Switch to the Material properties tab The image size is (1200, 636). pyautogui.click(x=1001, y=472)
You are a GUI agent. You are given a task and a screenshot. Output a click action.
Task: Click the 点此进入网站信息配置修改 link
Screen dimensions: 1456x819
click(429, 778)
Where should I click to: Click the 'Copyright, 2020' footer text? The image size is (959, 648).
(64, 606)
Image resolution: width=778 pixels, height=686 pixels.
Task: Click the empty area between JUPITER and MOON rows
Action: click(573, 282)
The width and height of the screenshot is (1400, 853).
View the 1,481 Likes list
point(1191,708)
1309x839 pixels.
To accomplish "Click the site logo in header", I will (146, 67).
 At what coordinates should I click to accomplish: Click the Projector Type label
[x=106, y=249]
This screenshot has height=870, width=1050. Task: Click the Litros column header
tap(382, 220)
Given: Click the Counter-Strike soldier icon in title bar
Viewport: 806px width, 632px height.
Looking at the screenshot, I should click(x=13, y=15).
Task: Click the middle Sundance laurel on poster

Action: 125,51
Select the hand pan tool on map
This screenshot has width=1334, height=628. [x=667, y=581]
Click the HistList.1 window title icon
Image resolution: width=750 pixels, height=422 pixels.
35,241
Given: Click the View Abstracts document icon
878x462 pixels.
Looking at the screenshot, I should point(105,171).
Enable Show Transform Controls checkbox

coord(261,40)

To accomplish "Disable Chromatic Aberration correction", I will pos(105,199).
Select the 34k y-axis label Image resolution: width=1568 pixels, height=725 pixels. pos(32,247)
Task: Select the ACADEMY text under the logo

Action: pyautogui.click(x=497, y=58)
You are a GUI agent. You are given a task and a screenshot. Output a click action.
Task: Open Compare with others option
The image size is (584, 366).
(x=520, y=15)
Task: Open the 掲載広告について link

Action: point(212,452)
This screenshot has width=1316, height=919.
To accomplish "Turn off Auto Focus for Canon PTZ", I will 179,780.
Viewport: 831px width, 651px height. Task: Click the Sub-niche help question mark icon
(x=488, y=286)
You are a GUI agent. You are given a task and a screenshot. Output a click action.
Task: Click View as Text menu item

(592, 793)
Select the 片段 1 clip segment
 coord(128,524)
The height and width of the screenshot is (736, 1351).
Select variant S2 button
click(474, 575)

**Task to carry out:** Extract the listing in its entirety, matching it exactly.

**Solution to the exercise:**
Switch to the Material properties tab The image size is (1200, 636). pyautogui.click(x=1001, y=472)
You are a GUI agent. You are given a task and a screenshot. Output a click action.
Task: Click the 点此进入网站信息配置修改 link
Screen dimensions: 1456x819
click(429, 778)
Where should I click to: Click the 'Copyright, 2020' footer text? The image size is (959, 648).
(64, 606)
Image resolution: width=778 pixels, height=686 pixels.
Task: Click the empty area between JUPITER and MOON rows
Action: click(573, 282)
The width and height of the screenshot is (1400, 853).
View the 1,481 Likes list
point(1191,708)
1309x839 pixels.
To accomplish "Click the site logo in header", I will (146, 67).
 At what coordinates should I click to accomplish: Click the Projector Type label
[x=106, y=249]
This screenshot has height=870, width=1050. Task: Click the Litros column header
tap(382, 220)
Given: Click the Counter-Strike soldier icon in title bar
Viewport: 806px width, 632px height.
Looking at the screenshot, I should click(x=13, y=15).
Task: Click the middle Sundance laurel on poster

Action: 125,51
Select the hand pan tool on map
This screenshot has width=1334, height=628. [x=667, y=581]
Click the HistList.1 window title icon
Image resolution: width=750 pixels, height=422 pixels.
35,241
Given: Click the View Abstracts document icon
878x462 pixels.
Looking at the screenshot, I should point(105,171).
Enable Show Transform Controls checkbox

coord(261,40)

To accomplish "Disable Chromatic Aberration correction", I will pos(105,199).
Select the 34k y-axis label Image resolution: width=1568 pixels, height=725 pixels. pos(32,247)
Task: Select the ACADEMY text under the logo

Action: pyautogui.click(x=497, y=58)
You are a GUI agent. You are given a task and a screenshot. Output a click action.
Task: Open Compare with others option
The image size is (584, 366).
(x=520, y=15)
Task: Open the 掲載広告について link

Action: point(212,452)
This screenshot has width=1316, height=919.
To accomplish "Turn off Auto Focus for Canon PTZ", I will 179,780.
Viewport: 831px width, 651px height. Task: Click the Sub-niche help question mark icon
(x=488, y=286)
You are a GUI agent. You are given a task and a screenshot. Output a click action.
Task: Click View as Text menu item

(592, 793)
Select the 片段 1 clip segment
 coord(128,524)
The height and width of the screenshot is (736, 1351).
Select variant S2 button
click(474, 575)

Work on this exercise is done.